Step 1: Determine the force exerted by the spring
According to Hooke's Law, the force exerted by a spring is given by F = -kx, where F is the force, k is the spring constant, and x is the displacement from the equilibrium position.
In this case, the displacement is -0.120 m (negative because it is to the left), and the spring constant is 82.0 N/m.
Therefore, the force exerted by the spring is:
F = -kx = -(82.0 N/m)(-0.120 m) = 9.84 N.
The magnitude of the force is 9.84 N, and since the displacement is to the left, the direction of the force is to the right.

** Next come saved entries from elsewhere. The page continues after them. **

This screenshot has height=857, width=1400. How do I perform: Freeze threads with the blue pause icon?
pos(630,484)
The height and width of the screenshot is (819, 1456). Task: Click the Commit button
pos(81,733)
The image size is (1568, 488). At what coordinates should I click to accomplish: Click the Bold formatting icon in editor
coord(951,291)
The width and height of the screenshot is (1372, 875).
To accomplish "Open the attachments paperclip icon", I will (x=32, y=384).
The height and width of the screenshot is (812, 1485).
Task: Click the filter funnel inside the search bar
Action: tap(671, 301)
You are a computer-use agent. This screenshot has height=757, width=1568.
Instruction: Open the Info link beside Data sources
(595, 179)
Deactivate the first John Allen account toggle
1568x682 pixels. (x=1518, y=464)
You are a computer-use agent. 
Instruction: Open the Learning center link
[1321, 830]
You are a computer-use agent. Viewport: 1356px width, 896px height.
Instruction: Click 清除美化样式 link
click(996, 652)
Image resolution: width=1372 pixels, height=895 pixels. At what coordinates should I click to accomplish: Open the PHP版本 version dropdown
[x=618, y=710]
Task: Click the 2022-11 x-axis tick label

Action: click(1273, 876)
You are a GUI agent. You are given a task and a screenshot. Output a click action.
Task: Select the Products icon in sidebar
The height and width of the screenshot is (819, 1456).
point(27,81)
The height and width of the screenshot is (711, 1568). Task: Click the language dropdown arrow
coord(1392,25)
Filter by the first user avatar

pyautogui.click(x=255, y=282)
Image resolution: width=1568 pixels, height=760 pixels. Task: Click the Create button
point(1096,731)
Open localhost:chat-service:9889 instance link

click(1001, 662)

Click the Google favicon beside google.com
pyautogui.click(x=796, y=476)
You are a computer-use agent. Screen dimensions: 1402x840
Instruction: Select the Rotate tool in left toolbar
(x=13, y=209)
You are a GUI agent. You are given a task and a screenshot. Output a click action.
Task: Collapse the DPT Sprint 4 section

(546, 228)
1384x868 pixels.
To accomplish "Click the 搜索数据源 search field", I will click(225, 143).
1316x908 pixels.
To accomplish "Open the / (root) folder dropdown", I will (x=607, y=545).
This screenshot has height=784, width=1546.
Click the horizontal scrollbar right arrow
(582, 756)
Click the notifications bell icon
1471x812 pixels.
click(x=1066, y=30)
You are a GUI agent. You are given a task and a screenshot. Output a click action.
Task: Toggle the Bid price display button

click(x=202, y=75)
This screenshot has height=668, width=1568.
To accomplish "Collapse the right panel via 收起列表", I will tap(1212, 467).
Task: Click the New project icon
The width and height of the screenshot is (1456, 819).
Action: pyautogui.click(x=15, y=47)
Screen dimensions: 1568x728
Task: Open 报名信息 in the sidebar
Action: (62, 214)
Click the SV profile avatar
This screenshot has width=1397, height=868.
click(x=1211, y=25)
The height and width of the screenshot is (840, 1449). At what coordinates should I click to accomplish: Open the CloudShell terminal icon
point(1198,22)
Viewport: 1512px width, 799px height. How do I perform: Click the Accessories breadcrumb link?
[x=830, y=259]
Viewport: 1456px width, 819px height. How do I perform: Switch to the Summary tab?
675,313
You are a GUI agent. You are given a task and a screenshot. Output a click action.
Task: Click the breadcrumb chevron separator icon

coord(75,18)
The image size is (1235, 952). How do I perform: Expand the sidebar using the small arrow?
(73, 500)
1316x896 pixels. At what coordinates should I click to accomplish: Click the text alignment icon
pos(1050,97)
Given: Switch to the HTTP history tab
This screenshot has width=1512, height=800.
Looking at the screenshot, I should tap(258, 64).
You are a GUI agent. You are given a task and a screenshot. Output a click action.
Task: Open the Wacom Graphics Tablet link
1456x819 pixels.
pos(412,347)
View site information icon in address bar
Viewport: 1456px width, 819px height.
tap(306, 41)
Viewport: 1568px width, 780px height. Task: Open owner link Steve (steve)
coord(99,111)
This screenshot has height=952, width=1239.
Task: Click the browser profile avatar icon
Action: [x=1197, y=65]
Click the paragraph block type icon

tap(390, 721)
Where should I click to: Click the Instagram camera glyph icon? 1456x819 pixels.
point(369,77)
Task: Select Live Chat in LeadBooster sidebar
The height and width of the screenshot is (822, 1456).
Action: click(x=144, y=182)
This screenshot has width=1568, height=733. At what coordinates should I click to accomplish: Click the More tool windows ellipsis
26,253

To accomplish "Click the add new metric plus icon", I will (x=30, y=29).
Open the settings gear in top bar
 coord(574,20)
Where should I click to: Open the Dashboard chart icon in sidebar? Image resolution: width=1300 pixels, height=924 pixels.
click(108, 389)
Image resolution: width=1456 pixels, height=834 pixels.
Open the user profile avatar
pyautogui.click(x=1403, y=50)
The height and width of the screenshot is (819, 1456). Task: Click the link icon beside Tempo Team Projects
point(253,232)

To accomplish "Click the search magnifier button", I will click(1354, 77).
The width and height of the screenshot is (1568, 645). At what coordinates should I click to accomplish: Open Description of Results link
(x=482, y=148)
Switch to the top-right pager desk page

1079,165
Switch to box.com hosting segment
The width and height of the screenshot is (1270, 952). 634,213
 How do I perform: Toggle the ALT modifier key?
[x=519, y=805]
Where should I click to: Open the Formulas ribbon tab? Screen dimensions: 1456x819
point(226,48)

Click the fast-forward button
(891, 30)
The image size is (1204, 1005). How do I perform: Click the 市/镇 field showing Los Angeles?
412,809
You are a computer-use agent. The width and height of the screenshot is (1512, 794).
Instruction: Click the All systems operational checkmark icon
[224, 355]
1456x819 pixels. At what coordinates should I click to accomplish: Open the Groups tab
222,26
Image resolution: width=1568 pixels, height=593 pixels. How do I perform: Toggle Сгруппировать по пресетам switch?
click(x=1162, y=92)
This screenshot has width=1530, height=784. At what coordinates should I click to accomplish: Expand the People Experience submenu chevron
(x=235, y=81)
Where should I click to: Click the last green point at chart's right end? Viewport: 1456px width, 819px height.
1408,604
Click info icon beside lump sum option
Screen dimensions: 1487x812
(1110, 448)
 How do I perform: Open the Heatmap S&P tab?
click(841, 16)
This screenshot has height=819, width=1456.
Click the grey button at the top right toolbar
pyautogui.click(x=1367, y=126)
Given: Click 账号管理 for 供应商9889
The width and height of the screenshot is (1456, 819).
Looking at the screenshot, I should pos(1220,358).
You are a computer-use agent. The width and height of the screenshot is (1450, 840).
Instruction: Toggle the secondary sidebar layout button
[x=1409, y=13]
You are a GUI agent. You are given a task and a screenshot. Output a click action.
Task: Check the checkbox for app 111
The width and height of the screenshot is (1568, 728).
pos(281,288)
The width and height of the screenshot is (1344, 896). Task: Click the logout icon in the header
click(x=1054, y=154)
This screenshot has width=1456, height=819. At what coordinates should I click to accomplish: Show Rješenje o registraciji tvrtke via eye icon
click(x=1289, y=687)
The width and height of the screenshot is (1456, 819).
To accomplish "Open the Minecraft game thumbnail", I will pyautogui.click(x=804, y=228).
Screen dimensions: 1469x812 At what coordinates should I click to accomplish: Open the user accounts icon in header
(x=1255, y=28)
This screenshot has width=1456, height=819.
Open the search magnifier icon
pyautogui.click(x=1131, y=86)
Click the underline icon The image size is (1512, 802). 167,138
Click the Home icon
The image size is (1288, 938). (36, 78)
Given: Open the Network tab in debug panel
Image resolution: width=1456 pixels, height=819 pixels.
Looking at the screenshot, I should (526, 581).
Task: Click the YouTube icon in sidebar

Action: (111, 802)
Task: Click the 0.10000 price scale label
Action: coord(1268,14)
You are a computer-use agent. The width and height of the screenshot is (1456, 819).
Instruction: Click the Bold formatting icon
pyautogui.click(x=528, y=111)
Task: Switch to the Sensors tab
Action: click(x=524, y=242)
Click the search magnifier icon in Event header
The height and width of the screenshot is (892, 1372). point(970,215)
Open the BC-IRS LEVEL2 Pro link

Step 2: Find the angular frequency
The angular frequency (ω) of an oscillatory motion is related to the mass (m) of the block and the spring constant (k) by the formula:
ω = √(k / m)
Substituting the given values:
ω = √(82.0 N/m / 0.750 kg) = 12.3 rad/s.
Step 3: Calculate the maximum speed
The maximum speed of the block in simple harmonic motion can be determined using the formula:
v_max = Aω, where A is the amplitude of the motion (the maximum displacement).
In this case, the amplitude is 0.120 m, and ω is 12.3 rad/s.
Therefore, the maximum speed is:
v_max = (0.120 m)(12.3 rad/s) = 1.47 m/s.
Step 4: Determine the maximum acceleration
The maximum acceleration (a_max) of the block in simple harmonic motion can be found using the formula:
a_max = Aω^2, where A is the amplitude and ω is the angular frequency.
Plugging in the values:
a_max = (0.120 m)(12.3 rad/s)^2 = 17.4 m/s^2.
Summary:
(a) The force exerted by the spring just before the block is released is 9.84 N to the right.
(b) The angular frequency of the resulting oscillatory motion is 12.3 rad/s.
(c) The maximum speed of the block is 1.47 m/s.
(d) The magnitude of the maximum acceleration of the block is 17.4 m/s^2.
To answer these questions, we can use the equations of motion for a mass-spring system. Let's go step by step to find the answers.
(a) The force that the spring exerts on the block just before it is released is given by Hooke's Law:
F = -kx
Where F is the force, k is the spring constant, and x is the displacement. In this case, x = -0.120 m (since it's given that the displacement is along the -x axis). Plugging in the values, we get:
F = -(82.0 N/m)(-0.120 m) = 9.84 N
The magnitude of the force is 9.84 N, and since the displacement is along the -x axis, the direction of the force is in the positive x-axis direction.
(b) The angular frequency (ω) of the resulting oscillatory motion can be found using the formula:
ω = √(k/m)
Where k is the spring constant and m is the mass. Plugging in the values, we get:
ω = √(82.0 N/m / 0.750 kg) = 12.05 rad/s
The angular frequency is 12.05 rad/s.
(c) The maximum speed of the block can be found using the formula:
v_max = Aω
Where A is the amplitude of the oscillation (which is equal to the displacement x) and ω is the angular frequency. Plugging in the values, we get:
v_max = (0.120 m)(12.05 rad/s) = 1.44 m/s
The maximum speed of the block is 1.44 m/s.
(d) The maximum acceleration of the block can be found using the formula:
a_max = Aω^2
Where A is the amplitude of the oscillation (displacement x) and ω is the angular frequency. Plugging in the values, we get:
a_max = (0.120 m)(12.05 rad/s)^2 = 17.45 m/s^2
The magnitude of the maximum acceleration of the block is 17.45 m/s^2.
Note: Make sure to use consistent units throughout the calculations.